What the task requires: Go through the data below and return each line where the string "agent" occurs.

(Entries taken from a collection)

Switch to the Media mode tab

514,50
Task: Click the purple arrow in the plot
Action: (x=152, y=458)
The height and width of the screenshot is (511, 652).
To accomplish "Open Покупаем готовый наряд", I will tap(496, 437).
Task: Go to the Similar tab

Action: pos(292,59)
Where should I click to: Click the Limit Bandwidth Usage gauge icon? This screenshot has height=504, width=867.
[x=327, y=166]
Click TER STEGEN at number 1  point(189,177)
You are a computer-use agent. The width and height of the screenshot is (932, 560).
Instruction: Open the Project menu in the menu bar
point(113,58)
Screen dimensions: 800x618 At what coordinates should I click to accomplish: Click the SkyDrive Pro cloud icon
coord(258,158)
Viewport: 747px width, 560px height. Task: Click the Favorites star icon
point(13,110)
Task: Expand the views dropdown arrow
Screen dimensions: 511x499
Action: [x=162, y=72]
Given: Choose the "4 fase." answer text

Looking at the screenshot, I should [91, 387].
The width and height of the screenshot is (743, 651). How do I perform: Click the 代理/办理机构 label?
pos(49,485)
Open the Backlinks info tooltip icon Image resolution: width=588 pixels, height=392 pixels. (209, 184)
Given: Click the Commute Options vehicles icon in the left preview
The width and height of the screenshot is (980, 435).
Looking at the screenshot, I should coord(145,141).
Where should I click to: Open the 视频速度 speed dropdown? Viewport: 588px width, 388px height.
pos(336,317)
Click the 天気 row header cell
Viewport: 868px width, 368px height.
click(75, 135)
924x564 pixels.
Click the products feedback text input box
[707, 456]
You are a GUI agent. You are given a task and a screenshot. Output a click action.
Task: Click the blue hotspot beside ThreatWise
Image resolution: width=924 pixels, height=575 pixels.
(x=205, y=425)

Exercise answer:
You are a computer-use agent. The width and height of the screenshot is (932, 560).
You are a GUI agent. You are given a task and a screenshot. Output a click action.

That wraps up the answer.